Instrucciones de la tarea:
Responda estas preguntas a partir del fragmento sobre las jerarquías de dominación:
1. ¿Qué nombre recibe la fertilización subrepticia de las hembras cuando el macho alfa no mira?
2. ¿En qué situación estalla la violencia dentro de una jerarquía de dominación?
3. ¿En qué puede pagarse el precio de pertenecer a una jerarquía?

Fragmento original:
En las jerarquías de dominación no suele funcionar el principio de que «en este pueblo no cabemos los dos». Cuando uno se enfrenta con un malhumorado macho alfa tiene otra opción además de huir o luchar. Puede someterse. Casi todos lo hacen. Los machos subordinados se congracian con los que ocupan la cima de la jerarquía mediante incesantes reverencias y friegas. Los que están situados más cerca del poder suelen tener acceso a comida y a hembras que son las sobras de los alfas. A veces los machos dominantes están tan atareados con sus funciones policiales que quienes ocupan puestos inferiores en la jerarquía pueden concertar citas sexuales que nunca se les habría permitido si los alfas hubieran estado menos ocupados. La fertilización subrepticia de las hembras cuando el macho alfa no mira se llama «cleptogamia». Los «besos a hurtadillas» tienen más o menos el mismo sabor. De modo que ser un alfa no es más que una estrategia para que los machos continúen sus linajes. Ser beta o gamma con una cierta inclinación a la cleptogamia es también una estrategia. Y hay otras más. Una jerarquía de dominación no ambigua y bien definida minimiza la violencia. Hay muchas amenazas, intimidación y sumisión ritual pero apenas se producen daños corporales. La violencia estalla cuando el orden jerárquico es incierto o está continuamente cambiando. Cuando los machos jóvenes intentan establecer su lugar en la jerarquía o cuando hay una lucha en la cúspide para ocupar la categoría alfa, los combates pueden provocar heridas graves, incluso muertes. Pero si a uno no le importa estar constantemente subordinado a animales de rango superior, la jerarquía de dominación ofrece un medio pacífico y ritualizado con pocas sorpresas. Quizá éste sea un motivo de atracción para quienes se integran en jerarquías religiosas, académicas, políticas, policiales y colectivas, o en la clase militar en épocas de paz. Cualquier inconveniente que la jerarquía pueda imponer está compensado por la estabilidad social resultante. El precio puede pagarse en ansiedad: temor a ofender a los superiores, a ser considerado poco deferente, a olvidar la propia posición, a cometer un crimen de lesa majestad.

Lista de entradas:

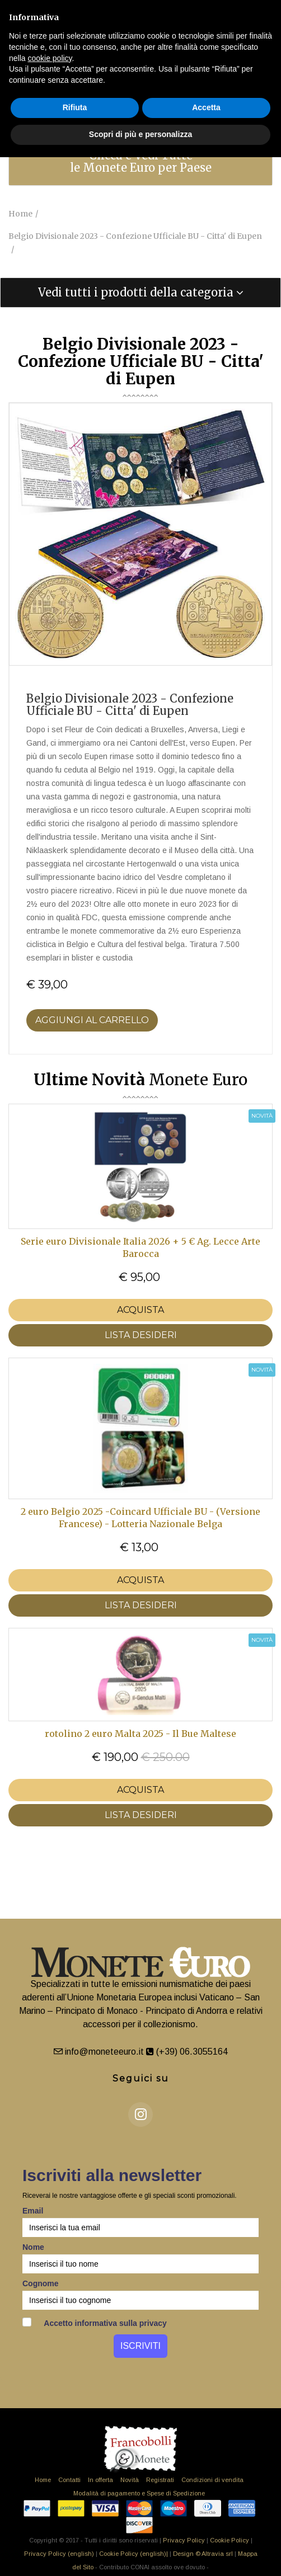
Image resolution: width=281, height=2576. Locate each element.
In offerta (100, 2479)
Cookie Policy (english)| (133, 2553)
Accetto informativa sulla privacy (94, 2323)
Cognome (40, 2283)
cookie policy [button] (49, 58)
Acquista (140, 1310)
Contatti (69, 2479)
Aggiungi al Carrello (92, 1020)
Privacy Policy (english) (59, 2553)
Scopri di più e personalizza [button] (140, 134)
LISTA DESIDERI (141, 1335)
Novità (129, 2479)
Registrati (160, 2479)
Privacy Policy (184, 2540)
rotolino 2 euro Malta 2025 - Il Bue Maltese (140, 1733)
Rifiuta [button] (75, 107)
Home (43, 2479)
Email (32, 2210)
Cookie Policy (229, 2540)
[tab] (140, 161)
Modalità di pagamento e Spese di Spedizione (139, 2493)
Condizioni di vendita (212, 2479)
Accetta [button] (206, 107)
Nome (33, 2247)
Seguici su (141, 2078)
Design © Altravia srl (203, 2553)
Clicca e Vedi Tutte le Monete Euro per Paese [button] (141, 161)
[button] (140, 292)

Solución del problema:
1. Recibe el nombre de «cleptogamia».
2. La violencia estalla cuando el orden jerárquico es incierto o está continuamente cambiando.
3. El precio puede pagarse en ansiedad.